La première expérience a consisté à utiliser la lumière jaune pour bloquer la libération de GABA pendant le sommeil paradoxal. Comme prévu, la taille des ondes thêta dans l’hippocampe a été significativement réduite. Ceci a prouvé que le septum médian était en effet responsable de la production de ondes thêta dans l’hippocampe. Mais ce n’était pas le but ultime des chercheurs.
La prochaine expérience est allée au cœur de leur théorie. Les souris ont été exposées à deux objets différents, puis on les a laissé dormir. Certaines des souris ont été traitées avec la lumière jaune pendant le sommeil paradoxal tandis que d’autres non; elles étaient des témoins. Le lendemain, les souris ont été retournés dans la cage mais un des objets avait bougé. Si l’hypothèse était correcte, les souris témoin allaient ignorer l’objet immobile – l’ayant déjà mémorisé. En revanche, les souris traitées avec de la lumière jaune exploreraient les deux objets comme s’ils étaient nouveaux. Les souris ont fait exactement comme prévu. L’inhibition des neurones du septum médian a entraîné un déficit de formation de mémoire.
Le groupe a ensuite fait d’autres études pour déterminer quels types d’expériences étaient sous un contrôle similaire. La peur et le rappel de souvenirs contextuels ont donné des résultats similaires. Toutefois, lorsqu’un test de rappel de signal a été fait, la lumière jaune n’a eu aucun effet.
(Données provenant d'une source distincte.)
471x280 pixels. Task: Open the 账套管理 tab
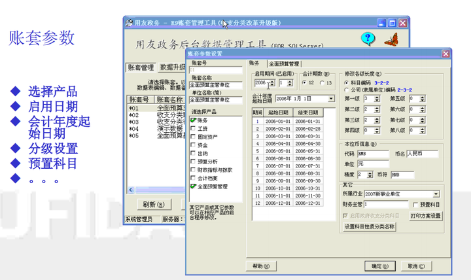(141, 67)
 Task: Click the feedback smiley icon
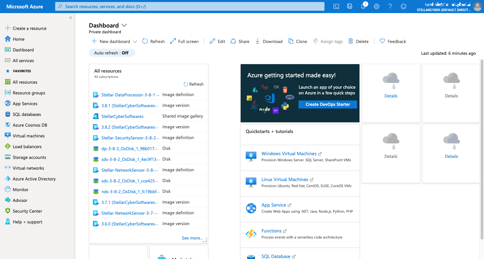click(404, 6)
Ce dernier résultat était attendu car ce type de mémoire est contrôlé par une autre région du cerveau.
L’étude a prouvé la théorie des auteurs, au moins chez la souris. Des indices suggèrent que ces résultats pourraient aussi avoir une utilité dans le contexte humain. En stimulant les neurones du septum médian qui libèrent GABA, nous pourrions développer un moyen d’améliorer la mémoire pendant le sommeil. Bien que cet possibilité demeure loin dans le futur, cet espoir s’appuie aussi sur une étude récente, mais non liée, portant sur l’utilisation de la stimulation des ondes thêta chez les patients épileptiques. Dans cette étude, les volontaires ont noté non seulement une amélioration de leur condition, mais également une augmentation de la consolidation de leur mémoire.
Article de recherche original:
Boyce R, Glasgow SD, Williams S, Adamantidis A. Causal evidence for the role of REM sleep theta rhythm in contextual memory consolidation.Science. 2016 May 13;352(6287):812-6. doi: 10.1126/science.aad5252.